The Prepared environment
In order for self directed learning to take place, the whole learning environment – classroom, materials and social setting / atmosphere – must be supportive of the child. The teacher provides the necessary resources, including opportunities for children to function in a safe and positive environment. Together, the teacher and child form a relationship based on trust and respect that fosters self-confidence and a willingness to try new things.
The Montessori materials
Dr. Montessori’s observations of the kinds of things which children enjoy and go back to repeatedly, led her to design a number of multi-sensory, sequential and self correcting materials to facilitate learning.
Originally called a “directress”, the Montessori teacher functions as a designer of the environment, resource person, role model, demonstrator, record-keeper and meticulous observer of each child’s behavior and growth. The teacher facilitates learning. Extensive training is required for a full Montessori credential, including a minimum of college degree and a year’s student teaching under supervision – is specialized for the age group with which a teacher will work, i.e. infant and toddler, pre-primary or elementary level.

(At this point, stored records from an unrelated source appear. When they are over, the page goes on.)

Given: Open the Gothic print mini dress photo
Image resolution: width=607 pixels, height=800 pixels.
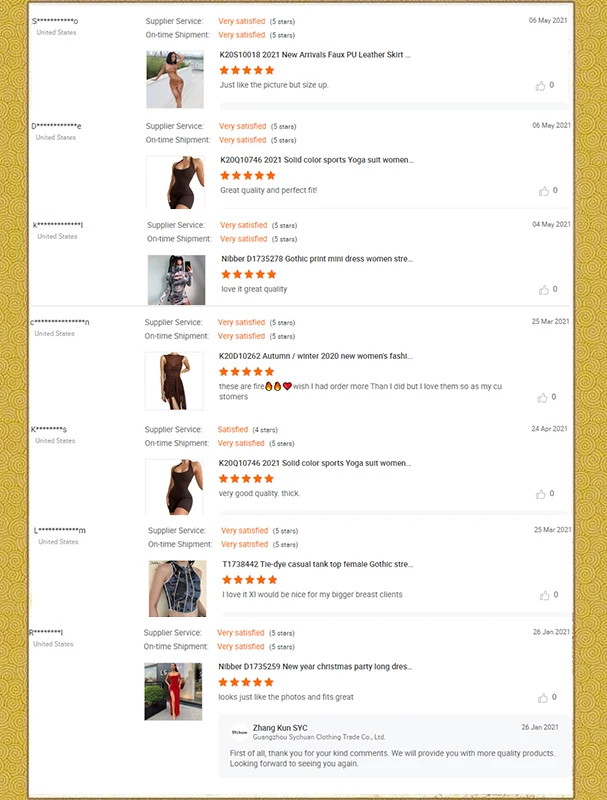Looking at the screenshot, I should (176, 280).
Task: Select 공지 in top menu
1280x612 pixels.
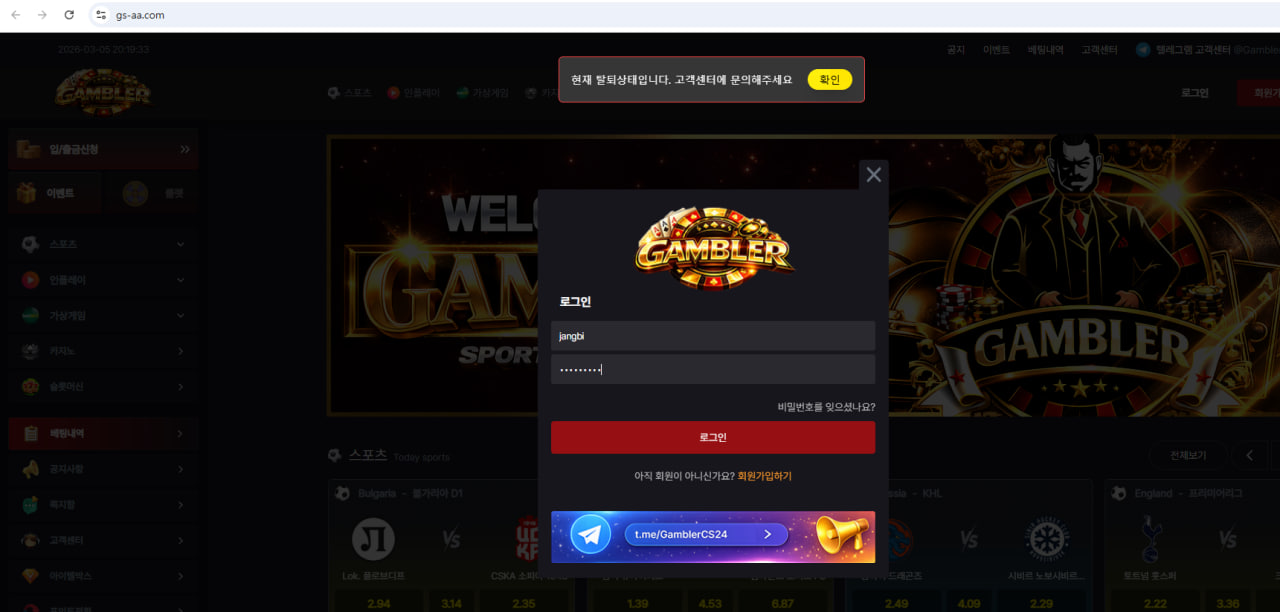Action: tap(956, 49)
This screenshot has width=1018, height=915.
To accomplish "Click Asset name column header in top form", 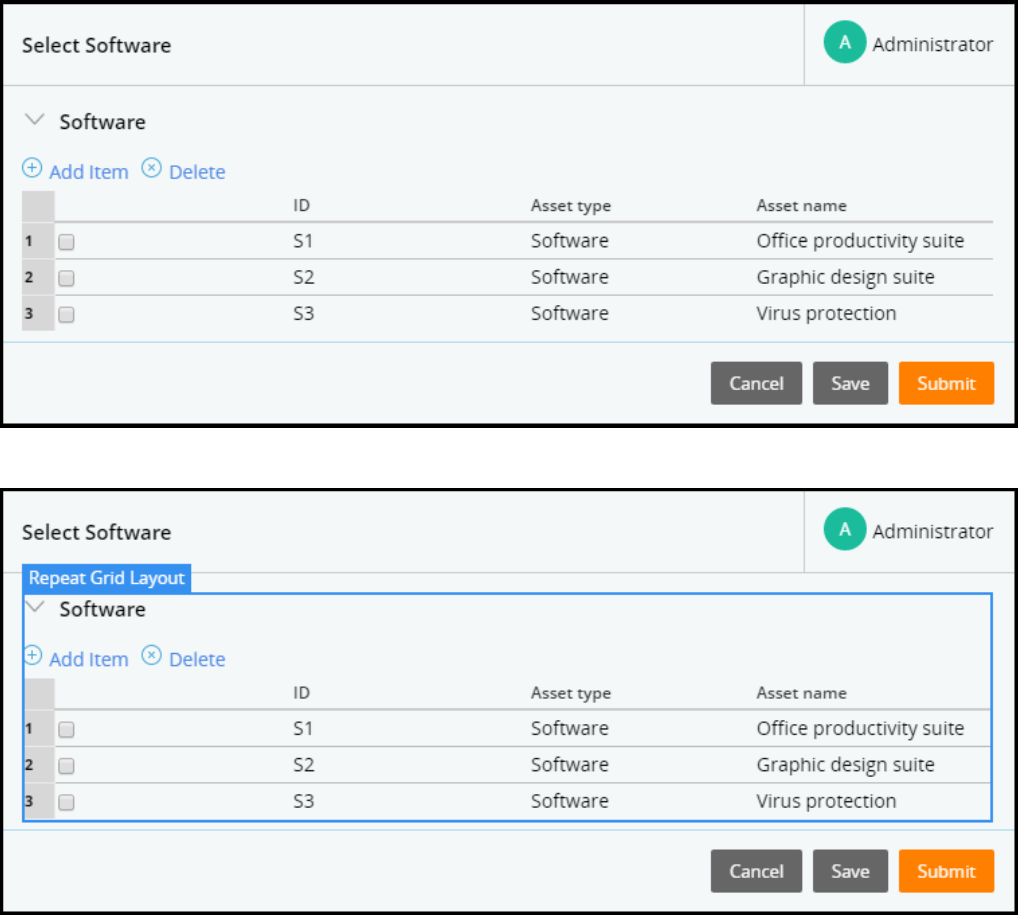I will pos(801,206).
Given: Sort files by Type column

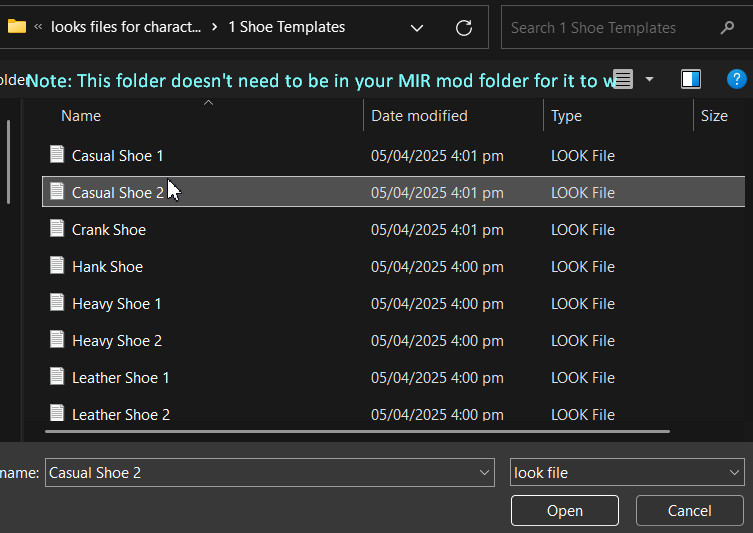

Montessori vs Conventional School
This video was created by a Montessori parent. He talks about what makes Montessori unique and how it differs from traditional education. Watch this video from Excellent Montessori on YouTube:
. . . from an interview with Sal Khan, founder and CEO of Khan Academy, about the importance of STEM education and his move from online education to brick-and-mortar schools.
Is it a kind of Montessori-esque program?

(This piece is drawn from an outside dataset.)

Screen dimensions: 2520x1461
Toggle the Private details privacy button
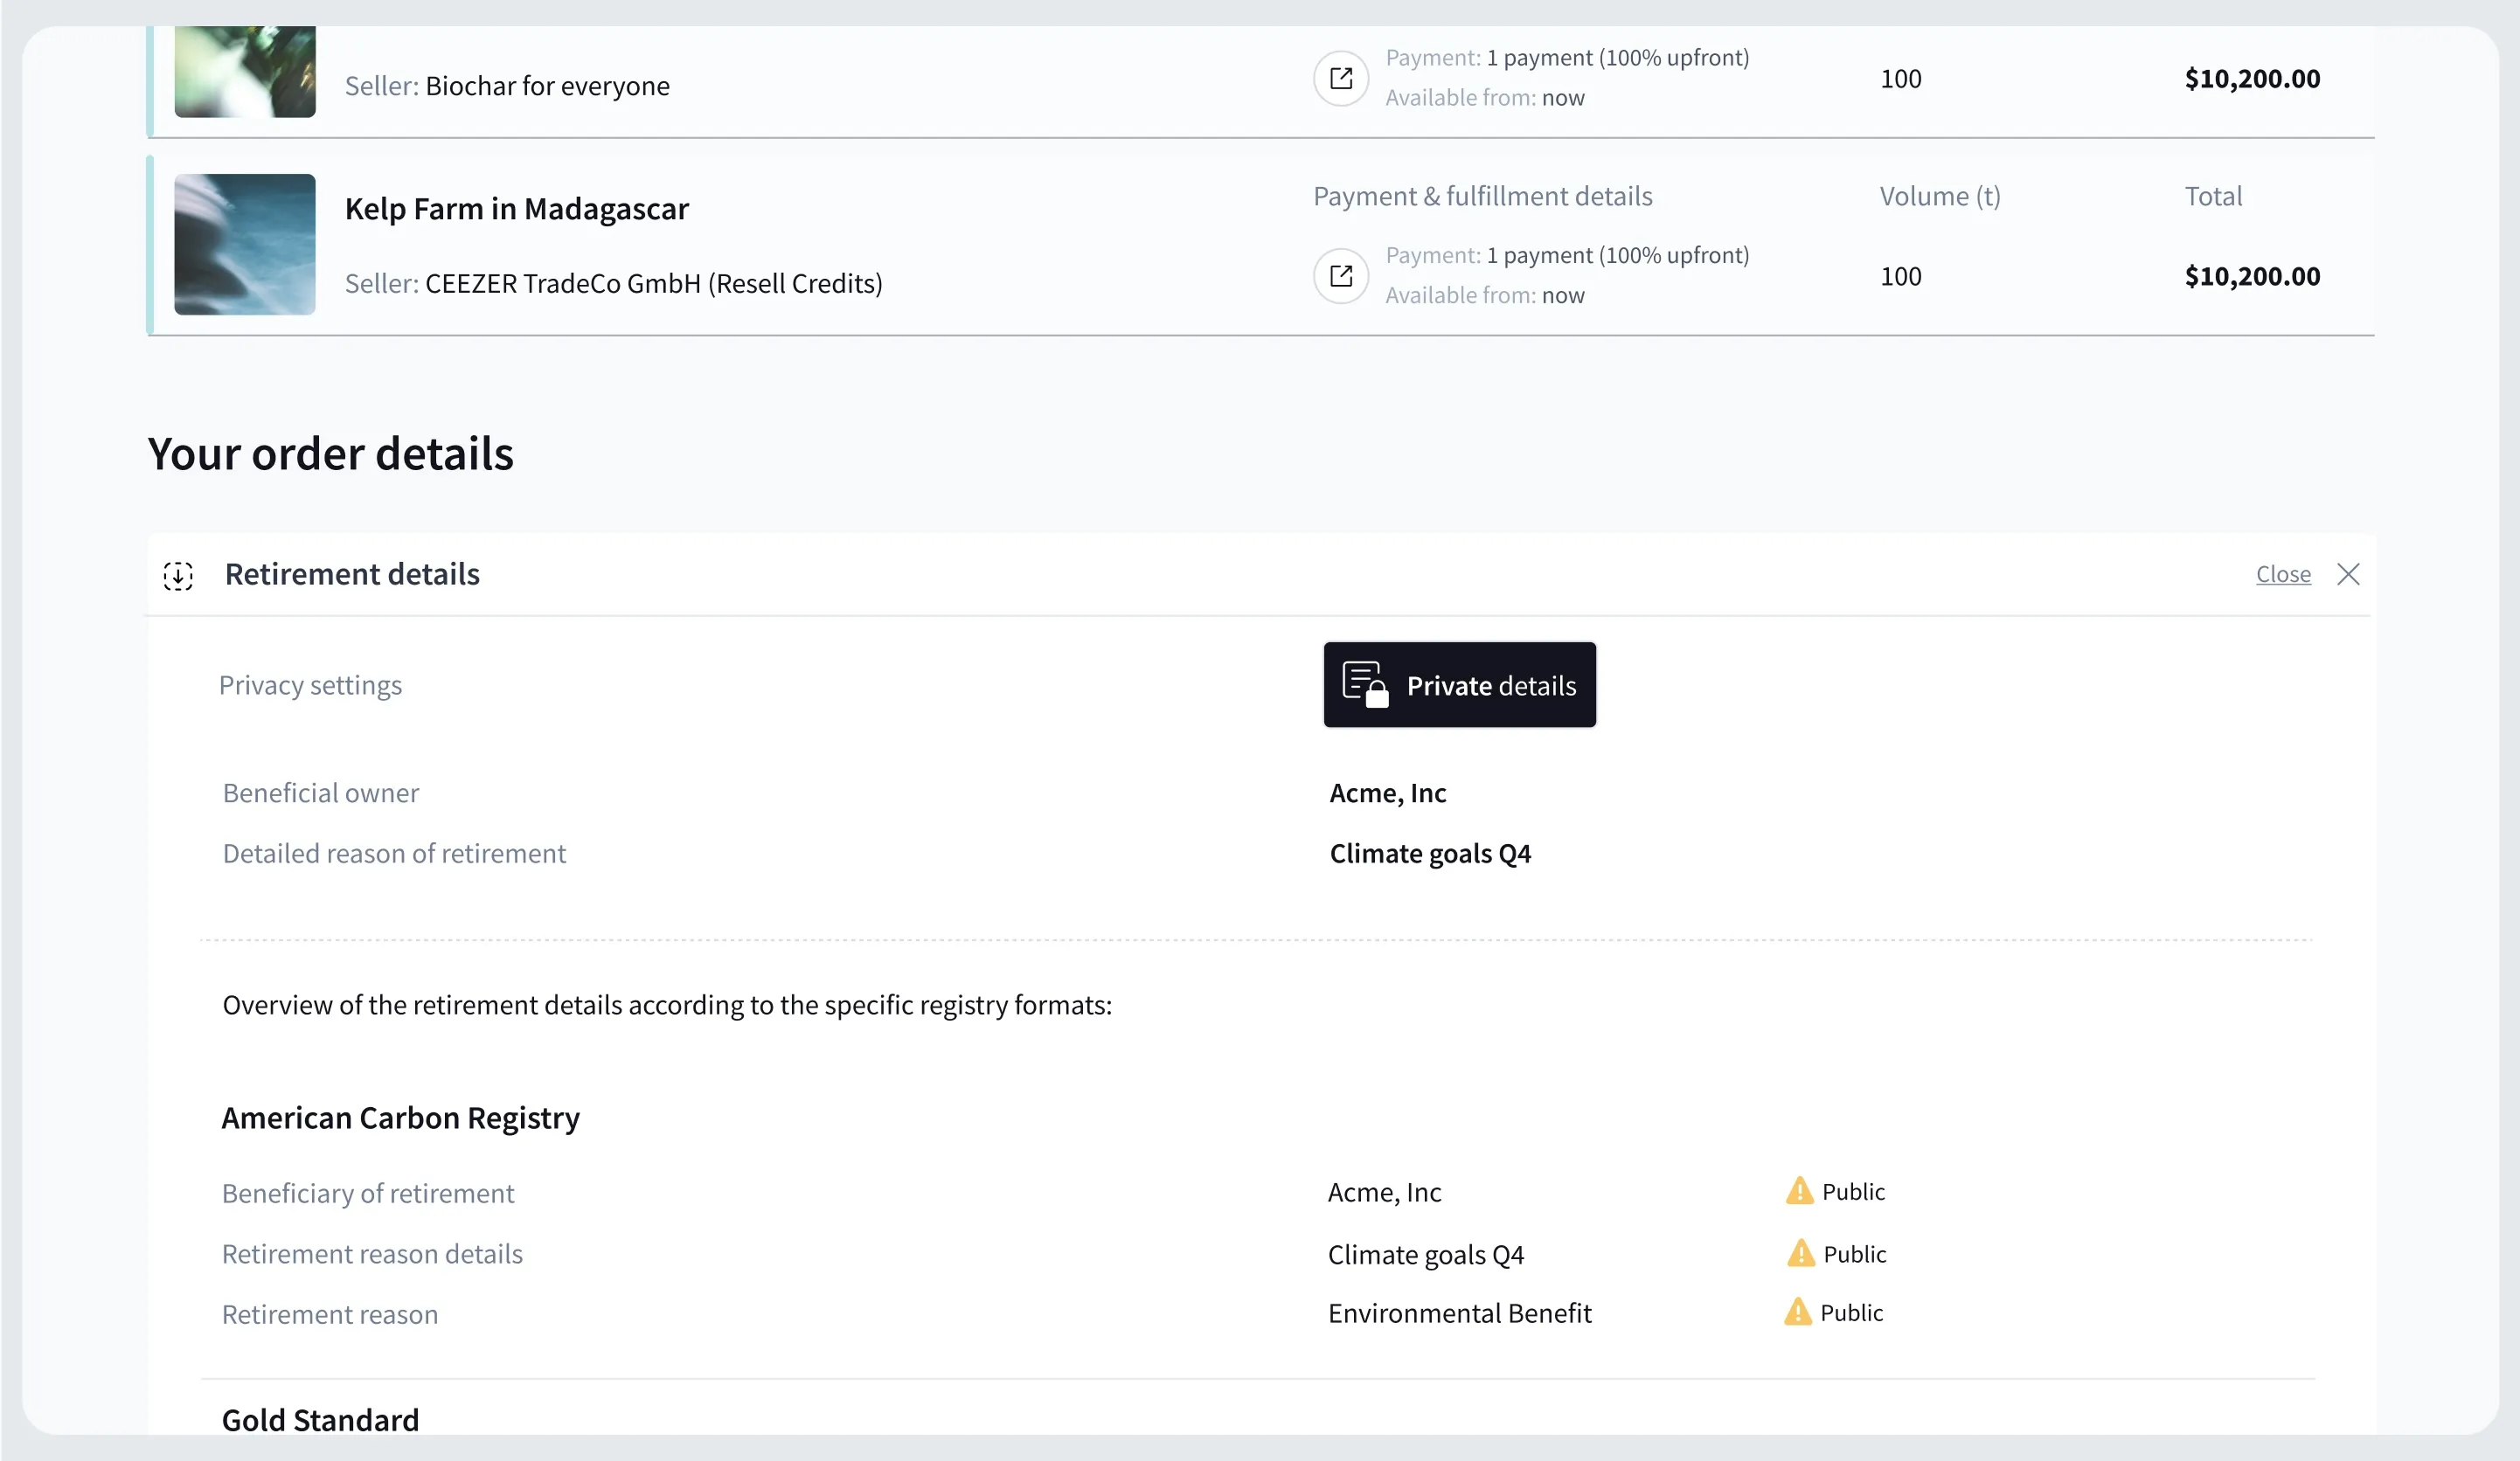1459,685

“You could almost imagine this is a bit of a Montessori 2.0. I mean, the whole principle of Montessori is students learn by exploration, play, they learn at their own time and pace, they have mixed age. And mixed age allows older students to mentor and younger students to get that mentorship and what we’re doing is exactly that. But Montessori has historically struggled as you go into the more advanced subjects, as you get to your algebra and your physics and your chemistry, and that’s where tools like Khan Academy come into play, because now students can still learn at their own time and pace, and they can still explore, and they can pull the information they need to solve real world problems. So we are inspired by Montessori and I would like to think that Maria Montessori would be pretty excited if she saw what was going on.”